Many moons ago, when I was a bit younger than I am now, my younger siblings attended high school in Grahamstown, a small town in the Eastern Cape of South Africa. Very much a school town, with Rhodes University at its core, Grahamstown didn’t have much by way of retail. Every school holiday, I would make the drive from Lesotho to pick my siblings up, usually leaving at 6am & spending about 12 hours on the road – 6 hours there & 6 hours back. On one of my many trips, I had a couple of hours to kill, waiting for siblings to be allowed out so I strolled into the local Musica to see what they had. This was around 1996 and as I was flipping through the pile of cassettes (yes, cassettes) I came across a tape by a fellow with a big afro called Maxwell.
I remembered having recently seen his music video for … Till The Cops Come Knockin’ and liking it so, on a whim, I picked up a copy of Urban Hang Suite for the drive back home. I played it, and only it, for the next couple of days, falling in love with Sumthin’ Sumthin’, which still remains one of my favourite Maxwell songs. From then, Maxwell became an integral part of and soundtrack to many a late night. Then he was gone. The music stayed, but he disappeared to wherever it is artists go when they seek to get away from our prying eyes.
Fast forward eight years later. I start hearing murmurings on Twitter about a new Maxwell single Pretty Wings.
Then someone sends me a link. I watch. I listen. I am hooked. I want more. I phone Sony Music in Johannesburg. I get onto the invite list for the Listening Session to launch the album BLACKsummers’ night in South Africa. That was last Thursday. I have listened to BLACKsummers’ night, and only BLACKsummers’ night, for 3 days now and, as I write this, it is playing in the background. The album is distinctly and unmistakably Maxwell. He may have been gone for a bit, but he has become the kind of artist who just needs to ‘do him’ and he will remain relevant. It is gentle, engaging and elegant. Every song. Track 1, Bad Habits, had me pulling faces in traffic mesmerised by every instrument and every ebb & flow of his voice. And it doesn’t stop.
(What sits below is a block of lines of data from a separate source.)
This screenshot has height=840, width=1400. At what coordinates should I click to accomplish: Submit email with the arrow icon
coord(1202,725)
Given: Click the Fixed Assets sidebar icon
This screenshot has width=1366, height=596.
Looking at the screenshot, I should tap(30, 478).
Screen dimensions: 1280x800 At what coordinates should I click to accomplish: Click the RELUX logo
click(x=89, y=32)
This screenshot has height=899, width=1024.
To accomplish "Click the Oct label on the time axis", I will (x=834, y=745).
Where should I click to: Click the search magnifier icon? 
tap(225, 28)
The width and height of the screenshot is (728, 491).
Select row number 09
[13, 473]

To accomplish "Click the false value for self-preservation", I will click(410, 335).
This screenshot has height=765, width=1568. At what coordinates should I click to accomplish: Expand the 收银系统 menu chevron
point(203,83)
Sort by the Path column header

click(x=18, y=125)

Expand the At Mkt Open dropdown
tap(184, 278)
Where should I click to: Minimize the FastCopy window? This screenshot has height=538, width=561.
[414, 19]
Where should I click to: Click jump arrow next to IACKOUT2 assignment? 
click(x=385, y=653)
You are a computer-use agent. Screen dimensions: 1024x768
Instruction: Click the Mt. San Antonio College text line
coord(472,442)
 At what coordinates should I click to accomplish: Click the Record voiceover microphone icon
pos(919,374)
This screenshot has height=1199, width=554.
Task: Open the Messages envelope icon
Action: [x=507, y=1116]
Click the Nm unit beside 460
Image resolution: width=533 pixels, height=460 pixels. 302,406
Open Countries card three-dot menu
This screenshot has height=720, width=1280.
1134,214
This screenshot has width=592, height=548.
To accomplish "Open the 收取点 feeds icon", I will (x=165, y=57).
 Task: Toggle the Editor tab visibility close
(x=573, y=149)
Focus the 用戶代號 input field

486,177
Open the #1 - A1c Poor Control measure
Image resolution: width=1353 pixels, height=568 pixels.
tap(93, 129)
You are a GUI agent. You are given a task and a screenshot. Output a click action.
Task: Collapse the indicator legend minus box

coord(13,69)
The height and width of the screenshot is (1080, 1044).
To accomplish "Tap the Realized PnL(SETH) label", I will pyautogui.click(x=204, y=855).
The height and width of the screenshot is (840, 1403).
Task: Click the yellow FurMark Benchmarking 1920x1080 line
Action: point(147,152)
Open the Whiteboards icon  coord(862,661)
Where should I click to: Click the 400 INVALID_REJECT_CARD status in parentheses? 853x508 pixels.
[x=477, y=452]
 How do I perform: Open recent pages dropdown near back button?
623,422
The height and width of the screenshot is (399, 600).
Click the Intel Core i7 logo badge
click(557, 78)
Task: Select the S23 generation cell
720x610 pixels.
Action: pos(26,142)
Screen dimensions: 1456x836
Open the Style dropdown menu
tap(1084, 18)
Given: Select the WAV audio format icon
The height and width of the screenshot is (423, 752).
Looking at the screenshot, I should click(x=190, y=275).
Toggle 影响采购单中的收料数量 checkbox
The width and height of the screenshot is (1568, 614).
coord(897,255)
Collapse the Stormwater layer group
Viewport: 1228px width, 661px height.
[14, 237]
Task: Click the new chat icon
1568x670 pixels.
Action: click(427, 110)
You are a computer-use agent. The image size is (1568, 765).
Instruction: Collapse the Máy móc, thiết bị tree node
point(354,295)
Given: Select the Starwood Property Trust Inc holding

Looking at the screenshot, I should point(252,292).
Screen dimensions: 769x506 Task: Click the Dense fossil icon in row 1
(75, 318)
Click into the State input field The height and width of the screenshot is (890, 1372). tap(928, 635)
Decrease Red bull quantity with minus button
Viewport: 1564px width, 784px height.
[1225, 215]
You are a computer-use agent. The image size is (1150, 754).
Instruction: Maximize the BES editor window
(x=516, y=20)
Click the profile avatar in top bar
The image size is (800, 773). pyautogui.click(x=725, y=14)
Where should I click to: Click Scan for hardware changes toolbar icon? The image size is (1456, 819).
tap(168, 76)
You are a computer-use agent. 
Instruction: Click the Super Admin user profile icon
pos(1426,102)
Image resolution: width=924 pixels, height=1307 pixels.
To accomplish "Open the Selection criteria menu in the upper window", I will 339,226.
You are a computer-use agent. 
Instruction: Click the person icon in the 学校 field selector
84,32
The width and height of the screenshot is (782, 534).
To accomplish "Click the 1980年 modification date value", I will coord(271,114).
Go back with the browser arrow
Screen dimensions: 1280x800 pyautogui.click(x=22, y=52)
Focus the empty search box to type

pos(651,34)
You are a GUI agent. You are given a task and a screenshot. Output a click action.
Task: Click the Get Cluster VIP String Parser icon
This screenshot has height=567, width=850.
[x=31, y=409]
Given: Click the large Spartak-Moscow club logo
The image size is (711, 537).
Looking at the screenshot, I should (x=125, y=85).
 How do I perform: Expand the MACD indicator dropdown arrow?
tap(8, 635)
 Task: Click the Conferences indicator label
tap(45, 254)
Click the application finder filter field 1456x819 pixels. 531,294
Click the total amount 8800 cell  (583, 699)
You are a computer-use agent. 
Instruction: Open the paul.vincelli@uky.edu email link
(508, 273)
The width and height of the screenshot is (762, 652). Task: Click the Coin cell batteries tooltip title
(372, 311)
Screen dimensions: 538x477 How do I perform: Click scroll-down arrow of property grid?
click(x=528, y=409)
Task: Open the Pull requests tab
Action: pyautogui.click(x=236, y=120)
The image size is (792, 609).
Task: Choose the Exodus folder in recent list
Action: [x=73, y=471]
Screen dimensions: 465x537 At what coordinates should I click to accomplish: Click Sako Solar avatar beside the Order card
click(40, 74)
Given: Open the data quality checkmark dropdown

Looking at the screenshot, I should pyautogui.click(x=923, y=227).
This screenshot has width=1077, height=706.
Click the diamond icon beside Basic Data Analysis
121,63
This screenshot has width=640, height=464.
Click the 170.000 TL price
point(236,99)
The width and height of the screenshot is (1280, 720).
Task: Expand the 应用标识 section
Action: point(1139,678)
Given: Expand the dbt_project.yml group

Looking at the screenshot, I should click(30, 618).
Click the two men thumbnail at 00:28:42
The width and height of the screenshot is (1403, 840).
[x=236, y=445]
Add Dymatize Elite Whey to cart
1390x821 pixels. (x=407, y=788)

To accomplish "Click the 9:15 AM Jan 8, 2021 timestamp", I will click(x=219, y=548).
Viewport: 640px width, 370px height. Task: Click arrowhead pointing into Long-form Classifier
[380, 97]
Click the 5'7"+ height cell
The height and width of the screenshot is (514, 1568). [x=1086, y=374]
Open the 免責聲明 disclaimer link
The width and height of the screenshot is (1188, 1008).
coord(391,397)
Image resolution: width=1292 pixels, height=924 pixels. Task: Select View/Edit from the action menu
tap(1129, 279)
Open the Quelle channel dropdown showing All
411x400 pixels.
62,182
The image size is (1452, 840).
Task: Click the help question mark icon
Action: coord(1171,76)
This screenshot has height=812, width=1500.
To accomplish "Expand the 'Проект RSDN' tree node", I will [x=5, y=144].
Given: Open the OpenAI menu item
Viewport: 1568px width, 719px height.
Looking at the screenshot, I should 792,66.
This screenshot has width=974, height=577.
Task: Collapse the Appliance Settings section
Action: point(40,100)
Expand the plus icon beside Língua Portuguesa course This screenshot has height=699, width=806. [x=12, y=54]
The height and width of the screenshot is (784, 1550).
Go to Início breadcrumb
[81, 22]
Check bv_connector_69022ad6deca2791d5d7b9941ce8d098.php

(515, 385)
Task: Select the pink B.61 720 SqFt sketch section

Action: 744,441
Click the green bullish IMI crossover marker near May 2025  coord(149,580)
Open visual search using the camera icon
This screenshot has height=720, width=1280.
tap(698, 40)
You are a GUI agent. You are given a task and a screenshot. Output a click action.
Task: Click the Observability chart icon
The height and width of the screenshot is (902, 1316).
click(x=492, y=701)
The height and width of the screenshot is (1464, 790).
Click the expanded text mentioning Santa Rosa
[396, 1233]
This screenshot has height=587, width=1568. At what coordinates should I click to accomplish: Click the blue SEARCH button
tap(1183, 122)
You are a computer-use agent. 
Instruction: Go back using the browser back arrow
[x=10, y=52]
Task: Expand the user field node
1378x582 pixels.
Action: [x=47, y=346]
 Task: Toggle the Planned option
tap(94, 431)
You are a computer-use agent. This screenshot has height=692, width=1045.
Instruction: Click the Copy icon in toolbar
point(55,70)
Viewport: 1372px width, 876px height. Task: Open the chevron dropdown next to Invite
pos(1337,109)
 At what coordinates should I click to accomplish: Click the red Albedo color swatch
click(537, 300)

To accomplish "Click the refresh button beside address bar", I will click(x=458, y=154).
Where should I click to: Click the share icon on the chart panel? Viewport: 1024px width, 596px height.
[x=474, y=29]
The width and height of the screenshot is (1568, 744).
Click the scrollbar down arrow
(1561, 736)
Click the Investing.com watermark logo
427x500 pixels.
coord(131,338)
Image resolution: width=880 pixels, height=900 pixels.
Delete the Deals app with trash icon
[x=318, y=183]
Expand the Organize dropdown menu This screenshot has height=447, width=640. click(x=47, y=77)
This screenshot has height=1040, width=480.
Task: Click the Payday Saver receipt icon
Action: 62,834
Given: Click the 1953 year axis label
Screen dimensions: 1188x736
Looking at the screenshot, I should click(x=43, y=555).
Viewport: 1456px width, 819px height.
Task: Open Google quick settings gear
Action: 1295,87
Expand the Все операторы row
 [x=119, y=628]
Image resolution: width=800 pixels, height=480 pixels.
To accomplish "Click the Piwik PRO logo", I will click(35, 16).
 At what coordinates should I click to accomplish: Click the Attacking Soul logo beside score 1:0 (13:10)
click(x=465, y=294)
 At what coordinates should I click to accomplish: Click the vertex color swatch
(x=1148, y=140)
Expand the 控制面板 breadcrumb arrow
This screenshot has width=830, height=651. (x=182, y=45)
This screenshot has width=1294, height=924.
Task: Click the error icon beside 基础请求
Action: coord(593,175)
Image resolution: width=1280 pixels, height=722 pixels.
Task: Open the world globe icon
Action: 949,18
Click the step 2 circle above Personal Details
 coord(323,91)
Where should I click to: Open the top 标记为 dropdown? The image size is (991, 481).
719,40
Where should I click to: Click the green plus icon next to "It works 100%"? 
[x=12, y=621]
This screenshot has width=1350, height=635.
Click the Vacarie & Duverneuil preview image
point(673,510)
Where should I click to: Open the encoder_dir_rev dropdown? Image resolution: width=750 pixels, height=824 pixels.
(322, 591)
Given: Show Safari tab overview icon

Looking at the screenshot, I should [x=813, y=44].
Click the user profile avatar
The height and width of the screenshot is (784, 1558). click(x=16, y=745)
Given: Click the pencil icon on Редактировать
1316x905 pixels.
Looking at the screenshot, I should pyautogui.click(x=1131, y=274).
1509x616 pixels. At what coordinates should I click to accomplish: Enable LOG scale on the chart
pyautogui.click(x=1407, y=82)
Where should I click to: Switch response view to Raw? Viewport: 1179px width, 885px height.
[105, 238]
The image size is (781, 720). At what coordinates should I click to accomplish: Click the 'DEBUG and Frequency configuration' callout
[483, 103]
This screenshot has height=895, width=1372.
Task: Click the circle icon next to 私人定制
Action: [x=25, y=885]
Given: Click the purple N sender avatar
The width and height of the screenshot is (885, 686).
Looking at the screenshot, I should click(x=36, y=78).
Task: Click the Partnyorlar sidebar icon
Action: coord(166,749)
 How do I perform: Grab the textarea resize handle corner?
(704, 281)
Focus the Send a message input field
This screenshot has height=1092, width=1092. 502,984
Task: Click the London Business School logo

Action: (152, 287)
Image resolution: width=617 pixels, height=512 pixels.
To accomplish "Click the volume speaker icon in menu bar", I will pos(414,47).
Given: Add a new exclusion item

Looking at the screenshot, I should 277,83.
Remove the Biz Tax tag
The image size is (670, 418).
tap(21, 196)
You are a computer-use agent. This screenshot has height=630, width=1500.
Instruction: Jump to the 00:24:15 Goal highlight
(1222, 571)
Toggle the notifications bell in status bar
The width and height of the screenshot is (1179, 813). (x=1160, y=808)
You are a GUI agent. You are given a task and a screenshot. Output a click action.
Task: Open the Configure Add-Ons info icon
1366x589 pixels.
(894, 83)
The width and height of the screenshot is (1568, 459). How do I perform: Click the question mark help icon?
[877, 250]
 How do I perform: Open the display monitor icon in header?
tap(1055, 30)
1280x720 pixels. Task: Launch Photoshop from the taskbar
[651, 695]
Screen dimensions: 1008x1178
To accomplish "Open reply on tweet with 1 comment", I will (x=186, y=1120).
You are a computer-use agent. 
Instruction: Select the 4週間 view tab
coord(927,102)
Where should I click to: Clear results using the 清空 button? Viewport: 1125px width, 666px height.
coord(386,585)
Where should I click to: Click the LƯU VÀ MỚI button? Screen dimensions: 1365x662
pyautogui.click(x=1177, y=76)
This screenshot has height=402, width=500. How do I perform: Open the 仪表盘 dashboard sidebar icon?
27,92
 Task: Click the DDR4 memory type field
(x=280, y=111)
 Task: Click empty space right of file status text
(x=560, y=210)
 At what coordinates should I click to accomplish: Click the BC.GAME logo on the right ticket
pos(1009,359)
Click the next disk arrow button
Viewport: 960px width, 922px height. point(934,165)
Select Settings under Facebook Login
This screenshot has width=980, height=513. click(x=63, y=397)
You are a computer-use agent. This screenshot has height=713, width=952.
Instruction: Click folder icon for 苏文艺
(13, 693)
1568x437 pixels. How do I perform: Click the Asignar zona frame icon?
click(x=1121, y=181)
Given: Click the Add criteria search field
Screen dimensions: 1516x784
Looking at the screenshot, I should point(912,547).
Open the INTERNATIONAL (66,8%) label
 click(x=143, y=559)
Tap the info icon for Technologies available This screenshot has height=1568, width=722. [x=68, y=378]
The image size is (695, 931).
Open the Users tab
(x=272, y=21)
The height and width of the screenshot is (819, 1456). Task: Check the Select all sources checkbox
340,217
Yes, I love the album. I am no expert but this is good music. I can’t even begin to imagine what it must sound like live. It’s meant to be heard live. Because he’s taken it to that space. To a place of honesty and purity in creation and performance. Others who know better may tell you about chords and notes and …. All I can tell you is ….
When it plays … I want to put the little one to bed early …. turn down the lights …. dance around the living room with the missus …. and …..
Or …. get a babysitter…. book into a spot somewhere …. with a fireplace …. and ….
(and that’s not my traditional modus operandi)
Every time I decide that one song is my favourite, another one comes on…. though … Bad Habits, Help Somebody and Fistful Of Tears tend to be repeated a lot more. And Pretty Wings? It keeps getting better every time I hear it.
The only disappointment is that, with 9 songs, of which the last, Phoenix Rise, is only 2.41min, it feels like there should be more. Also, the album itself only runs for just over 37minutes.
You’ve probably already heard how BLACKsummers’night is the first instalment of the BLACKSUMMERS’NIGHT trilogy with blackSUMMERS’night and blacksummers’NIGHT expected in 2010 and 2011 respectively. Hope the concept works.
For now, I will continue to submerge myself in the very beautiful BLACKsummers’night. A return to what soul music is. A return to a gentler, more open, more musical space. A refuge from the sex-driven and orgy-filled ‘music’ that seems to be the order of the day. Others have kept that space slightly open, Maxwell has just thrown the door open.
No, they aren’t paying me to say this. Get yourself a copy, if you haven’t already. There is a Limited Edition Deluxe CD/DVD with videos of old & new songs which is a nice to have, but it is still to hit Mzansi’s shores.